Volksbefragung 7.11.2010 – Stellungnahme Grüne Ratsfraktion

Gemeinderatssitzung 13. Dezember 2010

Die Volksbefragung zur Zukunft des Gebiets am Nordosthang des Kronplatzes stieß von Anfang an auf widrige Bedingungen. Das beginnt mit den extrem einschränkenden und behindernden Regelungen der Instrumente der direkten Demokratie auf Gemeindeebene: ein 40%-Quorum, das zu Boykott und Diskussionsverweigerung einlädt, vollkommen überzogene und nicht gerechtfertigte Sperrfristen vor und nach jeder Art von Wahl und vage Bestimmungen zur Zulässigkeit, die gerne einseitig zu Ungunsten der Volksrechte interpretiert werden.

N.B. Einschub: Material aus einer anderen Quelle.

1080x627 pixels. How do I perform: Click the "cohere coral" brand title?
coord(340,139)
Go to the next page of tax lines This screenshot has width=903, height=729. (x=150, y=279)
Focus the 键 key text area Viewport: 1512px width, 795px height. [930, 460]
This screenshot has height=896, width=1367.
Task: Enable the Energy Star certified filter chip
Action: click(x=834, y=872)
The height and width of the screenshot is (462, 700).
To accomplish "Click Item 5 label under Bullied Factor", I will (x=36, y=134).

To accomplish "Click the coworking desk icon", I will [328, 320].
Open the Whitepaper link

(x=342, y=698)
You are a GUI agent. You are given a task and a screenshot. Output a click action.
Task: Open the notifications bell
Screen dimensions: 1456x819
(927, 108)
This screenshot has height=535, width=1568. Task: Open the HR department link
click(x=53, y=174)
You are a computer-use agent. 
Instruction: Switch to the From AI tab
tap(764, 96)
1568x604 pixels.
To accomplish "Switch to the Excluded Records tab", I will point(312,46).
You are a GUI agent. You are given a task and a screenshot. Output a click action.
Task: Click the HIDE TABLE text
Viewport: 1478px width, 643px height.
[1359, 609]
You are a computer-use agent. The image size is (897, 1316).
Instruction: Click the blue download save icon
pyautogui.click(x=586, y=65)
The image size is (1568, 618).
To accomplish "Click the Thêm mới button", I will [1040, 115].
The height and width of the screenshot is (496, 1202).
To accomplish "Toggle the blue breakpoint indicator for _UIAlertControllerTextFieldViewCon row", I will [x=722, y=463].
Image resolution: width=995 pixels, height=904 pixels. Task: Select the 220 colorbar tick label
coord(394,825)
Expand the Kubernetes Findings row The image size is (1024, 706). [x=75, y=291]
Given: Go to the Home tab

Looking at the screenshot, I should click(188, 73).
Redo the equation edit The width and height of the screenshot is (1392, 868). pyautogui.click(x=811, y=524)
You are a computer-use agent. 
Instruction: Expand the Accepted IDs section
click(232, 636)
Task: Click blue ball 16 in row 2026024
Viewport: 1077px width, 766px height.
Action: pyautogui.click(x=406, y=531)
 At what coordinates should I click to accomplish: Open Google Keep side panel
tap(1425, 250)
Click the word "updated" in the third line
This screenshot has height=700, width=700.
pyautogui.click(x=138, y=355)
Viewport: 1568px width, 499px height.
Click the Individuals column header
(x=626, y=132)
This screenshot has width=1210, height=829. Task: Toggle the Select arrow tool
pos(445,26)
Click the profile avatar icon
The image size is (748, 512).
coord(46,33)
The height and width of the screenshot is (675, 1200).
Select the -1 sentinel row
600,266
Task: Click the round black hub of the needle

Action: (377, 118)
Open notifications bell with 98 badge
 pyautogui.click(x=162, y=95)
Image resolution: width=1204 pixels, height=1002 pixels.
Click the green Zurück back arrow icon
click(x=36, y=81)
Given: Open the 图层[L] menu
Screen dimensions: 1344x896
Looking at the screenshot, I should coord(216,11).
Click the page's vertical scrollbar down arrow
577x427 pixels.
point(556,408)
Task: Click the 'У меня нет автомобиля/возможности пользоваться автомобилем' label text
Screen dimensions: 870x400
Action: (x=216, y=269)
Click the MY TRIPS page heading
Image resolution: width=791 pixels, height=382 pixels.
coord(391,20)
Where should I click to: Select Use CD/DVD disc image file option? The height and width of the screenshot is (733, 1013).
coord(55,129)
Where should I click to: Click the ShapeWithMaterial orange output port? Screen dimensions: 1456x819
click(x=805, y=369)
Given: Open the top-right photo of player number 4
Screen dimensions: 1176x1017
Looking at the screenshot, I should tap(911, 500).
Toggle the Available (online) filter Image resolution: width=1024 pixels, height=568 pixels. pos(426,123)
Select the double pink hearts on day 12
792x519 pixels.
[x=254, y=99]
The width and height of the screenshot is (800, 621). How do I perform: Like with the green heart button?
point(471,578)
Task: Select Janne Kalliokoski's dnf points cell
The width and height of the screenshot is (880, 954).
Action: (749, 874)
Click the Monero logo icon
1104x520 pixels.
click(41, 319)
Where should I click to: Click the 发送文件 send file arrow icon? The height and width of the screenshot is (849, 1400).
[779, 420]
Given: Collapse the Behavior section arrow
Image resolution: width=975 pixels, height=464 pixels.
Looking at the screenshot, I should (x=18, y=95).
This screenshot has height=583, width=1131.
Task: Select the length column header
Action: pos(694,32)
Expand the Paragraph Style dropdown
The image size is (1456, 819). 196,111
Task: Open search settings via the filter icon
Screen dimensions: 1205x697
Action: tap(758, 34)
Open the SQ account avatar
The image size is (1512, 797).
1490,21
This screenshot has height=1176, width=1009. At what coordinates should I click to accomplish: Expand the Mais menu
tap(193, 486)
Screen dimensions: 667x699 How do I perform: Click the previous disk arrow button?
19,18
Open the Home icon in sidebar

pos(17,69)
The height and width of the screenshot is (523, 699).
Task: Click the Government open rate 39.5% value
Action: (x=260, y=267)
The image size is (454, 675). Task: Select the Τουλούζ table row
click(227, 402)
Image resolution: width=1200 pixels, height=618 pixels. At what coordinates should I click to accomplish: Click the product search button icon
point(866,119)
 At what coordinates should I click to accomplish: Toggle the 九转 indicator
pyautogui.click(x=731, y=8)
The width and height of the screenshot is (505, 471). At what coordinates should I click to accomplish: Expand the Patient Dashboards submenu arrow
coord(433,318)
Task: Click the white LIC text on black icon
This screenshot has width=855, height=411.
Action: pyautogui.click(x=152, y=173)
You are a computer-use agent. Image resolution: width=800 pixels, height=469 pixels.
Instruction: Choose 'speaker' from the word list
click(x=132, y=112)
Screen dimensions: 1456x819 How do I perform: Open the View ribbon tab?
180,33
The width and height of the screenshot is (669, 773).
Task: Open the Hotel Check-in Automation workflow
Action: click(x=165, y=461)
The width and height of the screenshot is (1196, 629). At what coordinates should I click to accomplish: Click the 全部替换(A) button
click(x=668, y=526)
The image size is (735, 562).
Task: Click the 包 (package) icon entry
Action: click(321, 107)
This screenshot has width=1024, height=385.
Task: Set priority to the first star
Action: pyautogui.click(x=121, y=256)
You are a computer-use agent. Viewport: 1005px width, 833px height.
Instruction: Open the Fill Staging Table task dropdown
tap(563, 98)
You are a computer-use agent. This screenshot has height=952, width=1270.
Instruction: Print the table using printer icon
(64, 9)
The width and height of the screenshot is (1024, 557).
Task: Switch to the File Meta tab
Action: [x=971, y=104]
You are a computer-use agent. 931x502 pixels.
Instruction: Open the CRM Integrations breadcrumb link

Die Vorhaben am Nordosthang sind seit Jahren sowohl in der Gemeindepolitik als auch in der Brunecker Bevölkerung heftig umstritten, diese Tatsache kann niemand in Frage stellen. Eine Volksbefragung bietet in so einem Fall die Möglichkeit, Klarheit zu schaffen und der Politik eine fundierte Entscheidungshilfe zu bieten. Da aber bei Befragungen sowohl ein Ja als auch ein Nein herauskommen kann und eine Ablehung des Projektes „Ried“ für den Bürgermeister und die Verfechter des Projektes offensichtlich undenkbar war, hat man von Anfang an die Interessen der Seilbahngesellschaft vor die Demokratie und die Volksrechte gestellt und die Volksbefragung behindert, hintertrieben und am Ende sabotiert.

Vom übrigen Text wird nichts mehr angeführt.